### EXCERPTED DATA
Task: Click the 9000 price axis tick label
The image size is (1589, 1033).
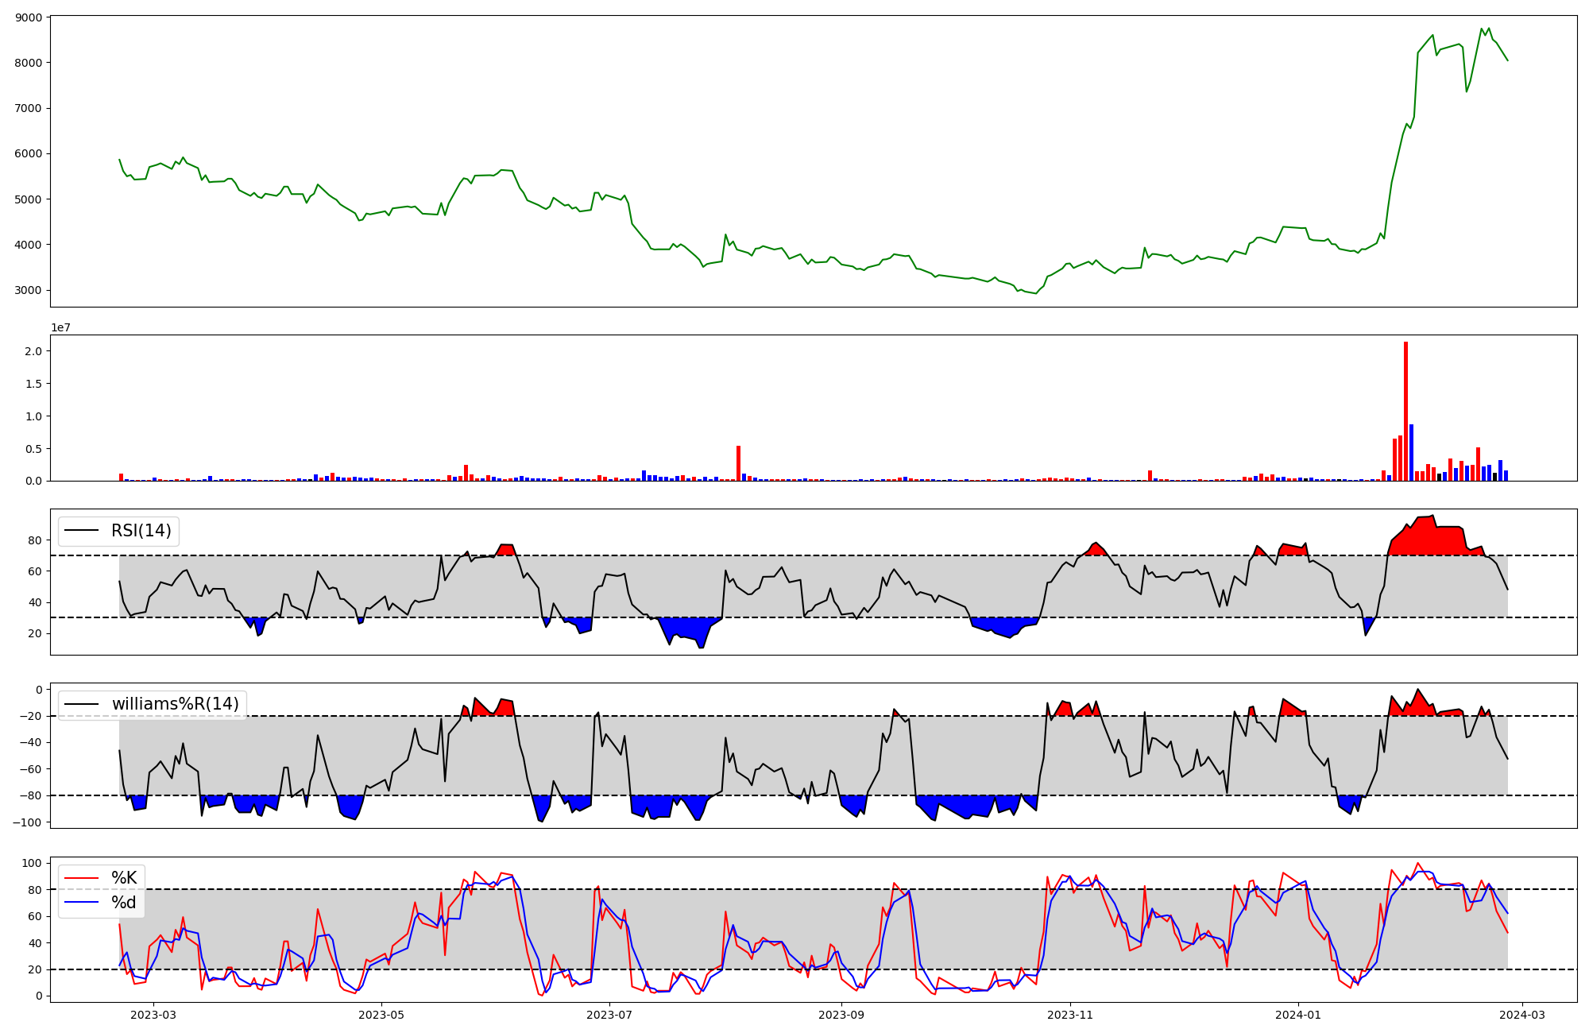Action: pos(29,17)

---

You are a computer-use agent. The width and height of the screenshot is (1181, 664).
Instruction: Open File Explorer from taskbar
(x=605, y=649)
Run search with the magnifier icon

### WHAT TO PRODUCE
Return the span of lines in the data above that opens at the line with "Instruction: Open File Explorer from taskbar" and closes at the line with "Run search with the magnifier icon", exactly, ends included, nothing else.

### THE COMPLETED TASK
Instruction: Open File Explorer from taskbar
(x=605, y=649)
Run search with the magnifier icon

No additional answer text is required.